▸ **Document excerpt**:
----------

Mourisse et al. demonstrated the effect of hypnotic drugs on elicitability of the BR and concluded that it is a good marker of depth of anesthesia due to its sensitivity especially to sevoflurane but also to propofol .
Previous studies have reported the inability to elicit the BR in unconscious patients who had received doses of anesthetics compatible with those used for surgery . The exception was in patients with hemifacial spasm in whom the R1 component could be elicited . Montero et al. presented evidence that previous report of BRs elicited during general anesthesia in patients with hemifacial spasm, reported by Moller and Jannetta was in fact a phenomenon of “lateral spreading,” and was initiated by antidromic activation of the facial nerve instead of trigeminal afferents.
In this chapter, we describe the method for eliciting the R1 component of the BR in patients under general anesthesia using a short train of electrical stimuli applied over the supraorbital nerve .
The discovery that a short train of stimuli can elicit an R1 component of the BR in most patients under general anesthesia, when a single stimulus cannot, is very similar to the history of motor evoked potentials (MEPs). The methodology for eliciting MEPs in awake patients or healthy subjects by applying a single stimulus transcranially was not successful in the patient under general anesthesia. Once a short train of stimuli was used, it became the standard for eliciting MEPs under general anesthesia . Furthermore, the ability of a short train of stimuli to overcome the inhibitory effects of anesthetics has been shown in other intraoperative neurophysiological methods such as bulbocavernosus reflex monitoring or for mapping Broca’s area in patients under general anesthesia .
The efficacy of a short train of stimuli to overcome the inhibitory action of anesthetics is very likely due to temporal summation and building-up of excitatory postsynaptic potentials (EPSPs) in the interneuronal chain involved in the BR in the brainstem.

----------

▸ **Exercise tasks**:
1. In the passage on eliciting reflexes under general anesthesia, what nerve is the short train of electrical stimuli applied over?
2. Retype the section of the passage on eliciting reflexes under general anesthesia that begins with the words containing "The efficacy of" and ends with "in the brainstem.".
3. Extend the passage on eliciting reflexes under general anesthesia, picking up after its final sentence.

----------

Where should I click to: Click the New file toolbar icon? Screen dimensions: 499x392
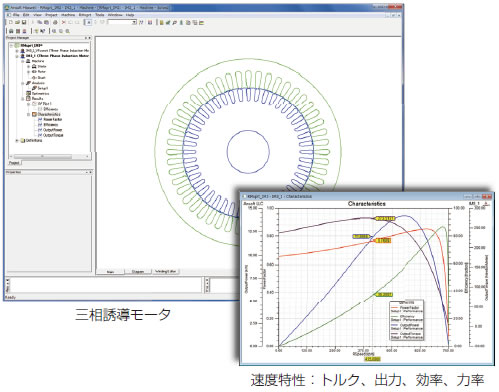11,22
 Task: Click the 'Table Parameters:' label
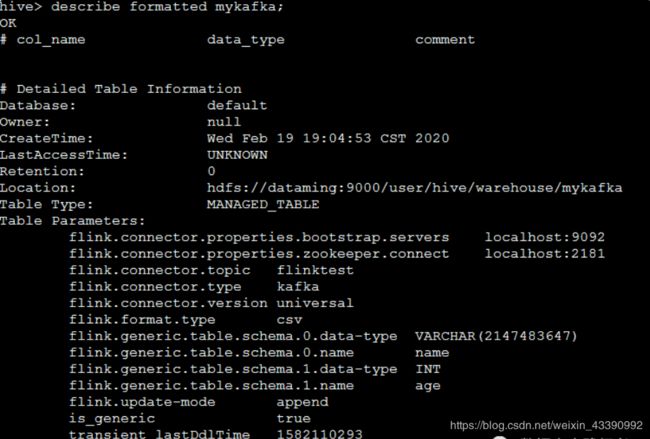[x=73, y=220]
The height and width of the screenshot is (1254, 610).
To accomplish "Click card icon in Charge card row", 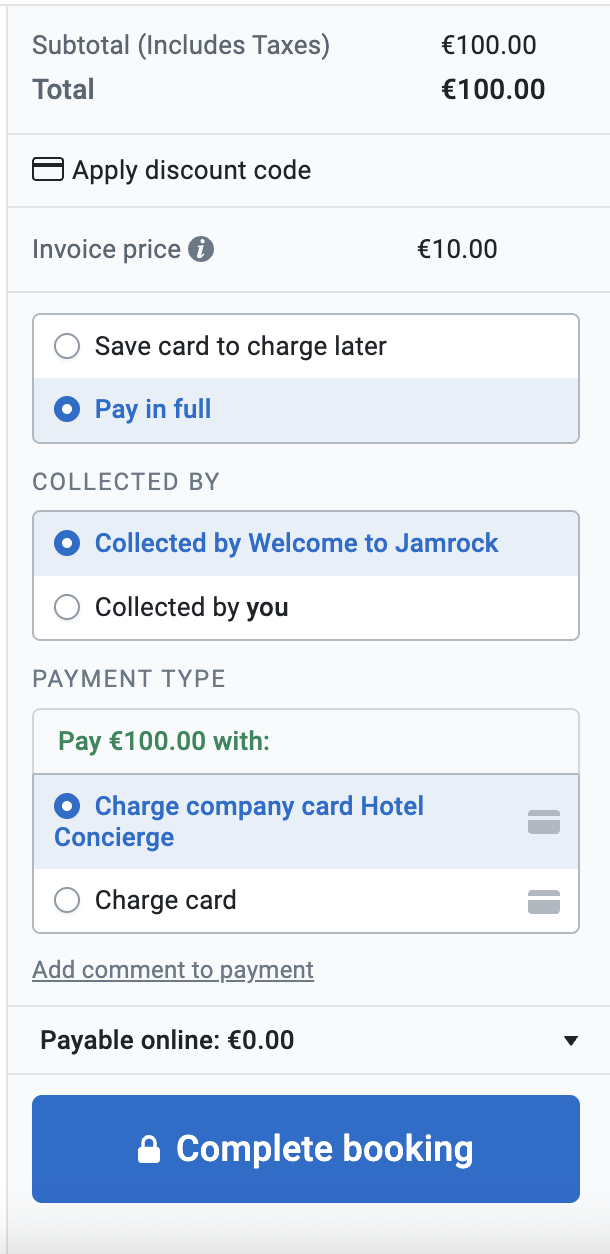I will point(544,901).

----------

▸ **Responses per task**:
1. The supraorbital nerve.

2.
The efficacy of a short train of stimuli to overcome the inhibitory action of anesthetics is very likely due to temporal summation and building-up of excitatory postsynaptic potentials (EPSPs) in the interneuronal chain involved in the BR in the brainstem.

3.
The possibility of recording BR intraoperatively opens a new door at the intraoperative neuromonitoring field, since it eventually allows assessing the functional integrity of all anatomical structures involved in the reflex arc.
Stimulation of the supraorbital nerve of either side of the face is performed using a pair of electroencephalographic needle electrode inserted subcutaneously over the supraorbital nerve. The cathode should be inserted in the supraorbital notch and the anode 2.5 cm superior and lateral to the cathode. One to seven rectangular constant-current stimuli with an interstimulus interval (ISI) of 2 ms, intensity of 20–40 mA, and train repetition rate of 0.4 Hz is used. In case of no response, a method of facilitation could be useful, such as a double train of stimuli, with the intertrain interval ranging from 20 to 40 ms . Possible neurophysiological mechanisms involved in potentiating the BR with double-train stimuli (in the case of two trains being separated by 20 ms) could be as follows: (a) the first train of stimuli brings EPSPs of the facial motor neurons close to firing level and therefore, when the second train of stimuli is applied 20 ms later, it brings the EPSP to the firing level, generating a BR; or (b) more likely, that 20 ms is a critical intertrain interval, because the R1 component elicited by the second train is time locked with the latency of the subthreshold R2 component from the first train.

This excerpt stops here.